[[ INFORMATION SHOWN open ]]

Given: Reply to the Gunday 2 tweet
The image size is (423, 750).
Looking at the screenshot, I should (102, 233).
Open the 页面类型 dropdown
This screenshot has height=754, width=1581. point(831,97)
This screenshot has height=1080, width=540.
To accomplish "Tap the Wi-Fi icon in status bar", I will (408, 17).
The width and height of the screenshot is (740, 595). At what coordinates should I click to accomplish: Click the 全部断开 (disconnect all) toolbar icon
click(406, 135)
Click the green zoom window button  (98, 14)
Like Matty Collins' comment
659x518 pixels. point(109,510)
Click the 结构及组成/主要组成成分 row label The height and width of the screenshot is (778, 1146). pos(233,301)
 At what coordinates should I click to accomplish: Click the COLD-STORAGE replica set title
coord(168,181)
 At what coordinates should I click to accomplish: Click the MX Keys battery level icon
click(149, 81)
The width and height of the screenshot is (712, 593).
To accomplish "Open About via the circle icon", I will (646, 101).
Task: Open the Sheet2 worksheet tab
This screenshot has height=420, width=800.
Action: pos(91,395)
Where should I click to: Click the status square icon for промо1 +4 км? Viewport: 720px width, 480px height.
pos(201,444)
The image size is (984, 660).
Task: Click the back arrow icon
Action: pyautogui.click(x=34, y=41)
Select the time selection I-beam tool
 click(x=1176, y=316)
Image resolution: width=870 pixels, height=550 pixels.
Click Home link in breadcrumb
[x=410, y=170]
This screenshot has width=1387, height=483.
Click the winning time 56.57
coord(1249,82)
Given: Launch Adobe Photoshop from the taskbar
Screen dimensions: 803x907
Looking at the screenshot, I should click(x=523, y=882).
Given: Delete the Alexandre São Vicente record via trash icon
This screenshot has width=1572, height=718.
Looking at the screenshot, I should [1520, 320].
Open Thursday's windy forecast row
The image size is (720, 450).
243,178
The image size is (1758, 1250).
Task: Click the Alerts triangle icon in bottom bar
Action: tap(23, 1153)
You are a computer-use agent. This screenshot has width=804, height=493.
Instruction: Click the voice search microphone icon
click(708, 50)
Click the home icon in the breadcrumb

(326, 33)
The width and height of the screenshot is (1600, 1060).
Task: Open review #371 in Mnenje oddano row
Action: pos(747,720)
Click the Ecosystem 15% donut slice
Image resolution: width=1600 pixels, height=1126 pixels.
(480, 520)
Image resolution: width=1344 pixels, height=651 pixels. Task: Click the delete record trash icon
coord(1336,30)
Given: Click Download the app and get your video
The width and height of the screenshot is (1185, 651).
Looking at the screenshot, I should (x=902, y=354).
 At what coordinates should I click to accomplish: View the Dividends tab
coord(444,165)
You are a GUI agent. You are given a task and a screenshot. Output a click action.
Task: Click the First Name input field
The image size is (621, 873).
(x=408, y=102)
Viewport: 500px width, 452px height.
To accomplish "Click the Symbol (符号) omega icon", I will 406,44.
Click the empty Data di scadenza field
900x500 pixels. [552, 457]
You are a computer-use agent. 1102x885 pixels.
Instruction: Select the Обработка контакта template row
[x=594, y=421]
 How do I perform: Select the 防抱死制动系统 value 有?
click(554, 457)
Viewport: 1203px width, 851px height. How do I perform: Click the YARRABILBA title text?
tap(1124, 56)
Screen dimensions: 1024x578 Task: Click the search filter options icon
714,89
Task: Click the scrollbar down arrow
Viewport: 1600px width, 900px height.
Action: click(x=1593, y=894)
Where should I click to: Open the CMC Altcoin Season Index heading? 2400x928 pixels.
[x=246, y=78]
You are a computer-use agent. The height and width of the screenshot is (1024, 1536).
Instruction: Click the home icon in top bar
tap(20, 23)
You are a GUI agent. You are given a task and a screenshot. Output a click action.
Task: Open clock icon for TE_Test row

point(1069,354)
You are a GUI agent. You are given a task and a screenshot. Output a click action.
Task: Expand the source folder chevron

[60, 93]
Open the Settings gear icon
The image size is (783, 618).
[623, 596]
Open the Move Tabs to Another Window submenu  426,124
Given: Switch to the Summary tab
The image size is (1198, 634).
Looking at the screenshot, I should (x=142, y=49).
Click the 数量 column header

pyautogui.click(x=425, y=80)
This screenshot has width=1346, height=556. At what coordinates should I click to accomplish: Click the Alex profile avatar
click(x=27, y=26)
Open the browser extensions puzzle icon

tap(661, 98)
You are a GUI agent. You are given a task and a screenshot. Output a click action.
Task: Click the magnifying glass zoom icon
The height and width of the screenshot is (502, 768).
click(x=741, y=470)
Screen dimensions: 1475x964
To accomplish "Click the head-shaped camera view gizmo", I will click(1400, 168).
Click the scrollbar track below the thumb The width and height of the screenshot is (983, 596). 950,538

[[ INFORMATION SHOWN closed ]]

• WHAT YOU WILL DO:
Among the lines above, find those containing the word "zoom" and copy each.

• YOUR RESPONSE:
Click the green zoom window button  (98, 14)
Task: Click the magnifying glass zoom icon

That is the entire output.